Search Core strategy

This page outlines the strategy, and goals of the Search Core team.

For context on the mission, vision and guiding principles of Search, see the top-level search strategy page.

Quicklinks:

Where we are now

In , we grew the Sourcegraph Cloud global index to 2.1M repositories, including all repositories with 6 stars or more. Importantly, the changes we’ve made to reach this state have never been cloud-specific, and yielded trickle-down benefits to all Sourcegraph deployments (for instance, significant reductions in the memory usagee of Zoekt, our trigram-based indexed search backend).

What’s next and why

Goals

  • Make Sourcegraph Search work well with large-scale monorepos (time to first result for unindexed search on monorepos larger than 200GB is < 10s and <2s for indexed, and time to indexing is always <30 minutes).
  • Sourcegraph Cloud indexes public repositories globally from 4 non-GitHub code hosts.

Details

Monorepo performance is a recurrent pain point for large Enterprise customers. Unindexed monorepo performance is still poor, and several facets of search on large monorepos cause significant load on gitserver.
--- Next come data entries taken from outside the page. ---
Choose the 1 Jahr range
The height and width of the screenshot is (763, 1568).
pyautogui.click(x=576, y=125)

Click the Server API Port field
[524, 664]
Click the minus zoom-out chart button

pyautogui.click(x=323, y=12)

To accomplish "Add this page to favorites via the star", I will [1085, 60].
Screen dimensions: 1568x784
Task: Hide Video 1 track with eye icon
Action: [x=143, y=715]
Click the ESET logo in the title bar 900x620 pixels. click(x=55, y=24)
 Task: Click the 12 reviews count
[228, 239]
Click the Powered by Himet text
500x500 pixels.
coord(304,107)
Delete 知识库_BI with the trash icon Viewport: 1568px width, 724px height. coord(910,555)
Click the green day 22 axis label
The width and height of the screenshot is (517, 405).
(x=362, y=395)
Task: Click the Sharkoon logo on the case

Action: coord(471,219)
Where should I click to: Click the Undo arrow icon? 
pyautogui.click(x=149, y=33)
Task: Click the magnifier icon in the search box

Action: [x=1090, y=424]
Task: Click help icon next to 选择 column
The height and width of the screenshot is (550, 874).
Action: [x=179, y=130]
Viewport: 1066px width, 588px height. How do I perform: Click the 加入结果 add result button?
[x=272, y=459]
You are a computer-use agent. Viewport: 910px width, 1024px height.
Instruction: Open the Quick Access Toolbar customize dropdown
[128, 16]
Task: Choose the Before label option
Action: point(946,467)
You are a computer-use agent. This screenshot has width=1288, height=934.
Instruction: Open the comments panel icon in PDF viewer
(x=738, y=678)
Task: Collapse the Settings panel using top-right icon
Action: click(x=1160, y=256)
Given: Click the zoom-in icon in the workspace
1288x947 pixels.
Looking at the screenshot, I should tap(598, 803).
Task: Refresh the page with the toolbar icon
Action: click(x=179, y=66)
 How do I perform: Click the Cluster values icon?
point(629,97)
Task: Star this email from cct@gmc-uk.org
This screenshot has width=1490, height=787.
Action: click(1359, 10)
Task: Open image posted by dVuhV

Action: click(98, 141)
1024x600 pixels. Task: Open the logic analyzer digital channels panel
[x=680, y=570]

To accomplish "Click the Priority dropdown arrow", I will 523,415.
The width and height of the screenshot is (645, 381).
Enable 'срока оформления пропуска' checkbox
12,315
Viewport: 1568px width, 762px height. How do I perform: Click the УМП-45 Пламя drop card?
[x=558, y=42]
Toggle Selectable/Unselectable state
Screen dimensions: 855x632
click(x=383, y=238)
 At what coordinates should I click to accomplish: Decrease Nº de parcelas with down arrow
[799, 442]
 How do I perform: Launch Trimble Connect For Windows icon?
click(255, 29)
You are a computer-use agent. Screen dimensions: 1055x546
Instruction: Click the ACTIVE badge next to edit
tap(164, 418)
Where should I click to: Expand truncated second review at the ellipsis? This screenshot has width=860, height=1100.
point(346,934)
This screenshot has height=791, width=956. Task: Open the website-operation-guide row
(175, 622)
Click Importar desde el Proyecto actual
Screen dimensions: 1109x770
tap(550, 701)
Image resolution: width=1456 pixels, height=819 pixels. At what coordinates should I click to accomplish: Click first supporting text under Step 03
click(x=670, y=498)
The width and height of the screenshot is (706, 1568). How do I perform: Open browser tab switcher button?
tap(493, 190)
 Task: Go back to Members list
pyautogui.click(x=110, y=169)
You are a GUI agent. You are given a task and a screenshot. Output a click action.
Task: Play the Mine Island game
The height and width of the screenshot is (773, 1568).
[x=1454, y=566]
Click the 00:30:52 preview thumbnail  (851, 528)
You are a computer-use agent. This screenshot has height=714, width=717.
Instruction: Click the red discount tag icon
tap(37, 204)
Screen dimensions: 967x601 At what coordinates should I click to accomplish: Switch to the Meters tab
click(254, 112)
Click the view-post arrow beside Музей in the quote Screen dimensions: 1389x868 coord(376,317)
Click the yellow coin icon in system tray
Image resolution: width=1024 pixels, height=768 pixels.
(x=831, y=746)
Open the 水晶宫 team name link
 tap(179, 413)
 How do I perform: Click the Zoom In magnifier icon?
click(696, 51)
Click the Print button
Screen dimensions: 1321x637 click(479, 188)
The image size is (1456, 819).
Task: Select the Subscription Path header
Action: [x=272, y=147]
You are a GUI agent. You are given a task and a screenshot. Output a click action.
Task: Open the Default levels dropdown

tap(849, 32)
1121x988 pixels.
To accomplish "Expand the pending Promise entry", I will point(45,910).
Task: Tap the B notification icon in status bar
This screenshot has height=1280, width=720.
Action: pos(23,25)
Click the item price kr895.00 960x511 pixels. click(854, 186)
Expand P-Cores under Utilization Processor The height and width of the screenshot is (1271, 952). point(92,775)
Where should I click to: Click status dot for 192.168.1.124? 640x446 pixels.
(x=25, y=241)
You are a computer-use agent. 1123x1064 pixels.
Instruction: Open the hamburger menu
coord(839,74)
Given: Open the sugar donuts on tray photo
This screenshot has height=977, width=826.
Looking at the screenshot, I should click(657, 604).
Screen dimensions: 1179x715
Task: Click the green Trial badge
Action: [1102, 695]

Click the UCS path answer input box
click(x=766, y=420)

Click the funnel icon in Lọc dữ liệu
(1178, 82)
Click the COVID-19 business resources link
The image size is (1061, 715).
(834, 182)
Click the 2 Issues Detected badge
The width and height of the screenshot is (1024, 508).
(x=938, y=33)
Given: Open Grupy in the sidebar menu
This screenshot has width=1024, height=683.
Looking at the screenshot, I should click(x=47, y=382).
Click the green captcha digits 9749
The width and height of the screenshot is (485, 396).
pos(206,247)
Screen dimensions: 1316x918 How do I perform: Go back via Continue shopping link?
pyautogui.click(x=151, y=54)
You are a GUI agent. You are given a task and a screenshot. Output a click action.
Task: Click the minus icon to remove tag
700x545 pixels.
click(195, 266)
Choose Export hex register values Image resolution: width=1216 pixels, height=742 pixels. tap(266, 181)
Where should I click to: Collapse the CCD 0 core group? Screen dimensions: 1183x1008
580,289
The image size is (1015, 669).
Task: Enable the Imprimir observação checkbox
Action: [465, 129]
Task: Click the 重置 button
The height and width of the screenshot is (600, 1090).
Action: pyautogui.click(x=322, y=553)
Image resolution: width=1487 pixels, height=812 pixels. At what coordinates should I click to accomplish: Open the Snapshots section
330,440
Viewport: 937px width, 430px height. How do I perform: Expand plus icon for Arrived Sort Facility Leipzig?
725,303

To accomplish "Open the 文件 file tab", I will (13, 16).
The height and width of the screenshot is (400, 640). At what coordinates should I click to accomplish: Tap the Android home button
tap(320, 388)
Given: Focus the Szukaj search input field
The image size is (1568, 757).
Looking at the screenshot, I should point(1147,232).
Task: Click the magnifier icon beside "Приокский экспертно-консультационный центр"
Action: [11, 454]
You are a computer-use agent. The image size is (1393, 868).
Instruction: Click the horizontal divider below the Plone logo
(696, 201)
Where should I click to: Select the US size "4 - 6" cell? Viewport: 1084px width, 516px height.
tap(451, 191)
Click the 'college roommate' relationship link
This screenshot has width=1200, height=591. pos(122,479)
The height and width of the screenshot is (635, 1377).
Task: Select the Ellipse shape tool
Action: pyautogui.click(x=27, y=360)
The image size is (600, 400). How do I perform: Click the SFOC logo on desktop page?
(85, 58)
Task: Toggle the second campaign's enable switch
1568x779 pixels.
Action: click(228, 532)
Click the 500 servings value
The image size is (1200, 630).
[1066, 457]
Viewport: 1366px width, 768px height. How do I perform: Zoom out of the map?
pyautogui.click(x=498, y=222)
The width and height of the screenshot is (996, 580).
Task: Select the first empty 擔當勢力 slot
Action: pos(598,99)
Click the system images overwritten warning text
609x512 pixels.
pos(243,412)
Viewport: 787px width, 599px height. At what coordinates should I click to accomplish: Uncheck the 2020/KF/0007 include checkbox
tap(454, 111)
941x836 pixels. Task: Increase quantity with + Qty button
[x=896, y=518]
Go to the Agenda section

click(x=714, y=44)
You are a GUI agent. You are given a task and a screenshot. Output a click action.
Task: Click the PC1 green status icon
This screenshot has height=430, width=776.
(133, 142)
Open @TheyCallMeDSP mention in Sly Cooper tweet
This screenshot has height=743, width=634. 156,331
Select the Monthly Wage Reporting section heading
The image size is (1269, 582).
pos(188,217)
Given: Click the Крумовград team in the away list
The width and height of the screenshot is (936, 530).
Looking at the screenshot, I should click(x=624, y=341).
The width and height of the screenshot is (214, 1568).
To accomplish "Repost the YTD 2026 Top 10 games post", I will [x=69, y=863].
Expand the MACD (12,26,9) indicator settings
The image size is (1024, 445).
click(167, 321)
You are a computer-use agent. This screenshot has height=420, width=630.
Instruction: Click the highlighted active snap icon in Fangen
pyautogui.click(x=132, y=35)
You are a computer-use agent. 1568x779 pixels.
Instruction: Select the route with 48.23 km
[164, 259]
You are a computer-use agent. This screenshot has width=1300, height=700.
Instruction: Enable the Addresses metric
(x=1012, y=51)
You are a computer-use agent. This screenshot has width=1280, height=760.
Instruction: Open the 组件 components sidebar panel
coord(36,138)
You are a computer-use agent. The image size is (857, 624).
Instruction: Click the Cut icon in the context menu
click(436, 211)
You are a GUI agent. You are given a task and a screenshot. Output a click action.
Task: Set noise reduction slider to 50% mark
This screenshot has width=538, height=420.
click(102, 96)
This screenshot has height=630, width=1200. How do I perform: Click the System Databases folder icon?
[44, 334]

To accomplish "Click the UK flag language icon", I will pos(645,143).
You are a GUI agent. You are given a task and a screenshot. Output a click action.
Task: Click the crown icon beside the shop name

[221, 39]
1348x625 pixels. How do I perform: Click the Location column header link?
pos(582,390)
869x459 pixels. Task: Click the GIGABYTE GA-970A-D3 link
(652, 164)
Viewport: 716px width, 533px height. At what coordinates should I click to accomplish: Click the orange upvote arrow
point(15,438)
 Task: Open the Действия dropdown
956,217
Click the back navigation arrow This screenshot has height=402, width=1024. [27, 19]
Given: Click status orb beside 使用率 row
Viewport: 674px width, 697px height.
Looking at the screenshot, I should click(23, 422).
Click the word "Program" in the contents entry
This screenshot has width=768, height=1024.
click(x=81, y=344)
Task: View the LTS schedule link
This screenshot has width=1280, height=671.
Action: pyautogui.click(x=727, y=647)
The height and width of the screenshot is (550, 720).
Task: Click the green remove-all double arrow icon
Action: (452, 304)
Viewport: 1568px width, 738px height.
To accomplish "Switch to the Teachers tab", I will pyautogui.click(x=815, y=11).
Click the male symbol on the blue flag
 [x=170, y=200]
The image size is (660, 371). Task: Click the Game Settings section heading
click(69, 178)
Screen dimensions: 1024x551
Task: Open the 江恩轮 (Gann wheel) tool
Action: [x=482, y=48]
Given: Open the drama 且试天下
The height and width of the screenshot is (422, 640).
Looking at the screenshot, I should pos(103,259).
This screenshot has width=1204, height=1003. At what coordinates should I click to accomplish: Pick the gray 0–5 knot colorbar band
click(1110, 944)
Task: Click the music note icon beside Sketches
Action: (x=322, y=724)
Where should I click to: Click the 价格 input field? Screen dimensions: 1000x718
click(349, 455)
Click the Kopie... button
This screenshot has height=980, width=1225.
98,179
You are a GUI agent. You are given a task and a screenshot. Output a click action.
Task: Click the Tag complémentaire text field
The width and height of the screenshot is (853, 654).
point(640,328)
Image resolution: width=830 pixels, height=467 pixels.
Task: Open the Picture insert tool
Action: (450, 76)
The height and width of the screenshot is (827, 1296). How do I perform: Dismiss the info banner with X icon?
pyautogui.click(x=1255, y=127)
Code host coverage: we’ve chosen to make progress towards indexing the entire OSS universe by indexing repositories from different code hosts. By focusing on code host coverage, we strive to make Sourcegraph.com a truly universal code search engine: Sourcegraph will not be limited to searching over just the most popular code hosts thus increasing the discoverability and visibility of OSS code regardless of the code host. We see as a better increment towards making sourcegraph.com a compelling OSS code search engine than our previous goal of scaling the global index to 5.5M repositories (see “what we’re not working on” below).

What we’re not working on and why

Scaling sourcegraph.com to 5.5M repositories

We had a previous goal to scale the Sourcegraph Cloud global index to 5.5M repositories, or every GitHub.com + GitLab.com repository with 2 stars or more (“more than one star”). As we made progress towards this goal, we grew the Sourcegraph Cloud global index to 2.1M repositories. Then, as part of planning, we deprioritized this goal in favour of code host coverage.

As we kept growing the global index past 2.1M, we noticed that we were pulling in more and more low-quality repositories, with content only tangentially related to code (for instance chat logs, wikipedia dumps, other non-code data stores that only the author uses). These repositories were negatively affecting relevance of search results, as well as performance and our ability to scale up (because they were frequently very large, and would cause indexing failures).

We also agreed that growing the global index from 2.1M to 5.5M wouldn’t have made a meaningful difference to the usability, universality or completeness of Sourcegraph Cloud. Most OSS code search use cases over popular code (eg. searching for usage examples of a popular library in OSS projects) are already well-serviced at our current scale. Adding an additional 3M repositories from the “popular long tail” of GitHub doesn’t achieve the promise of letting people search their own code: this would amount to searching 0-1 star repositories, which means complete coverage is still 28+M repos, a scale we are not ready to invest in at this time.

In addition, while our work on scaling had produced trickle-down benefits on performance and efficiency for our Enterprise deployments, the work we would have produced to scale from 2.1M to 5.5M would have been mostly Cloud-specific.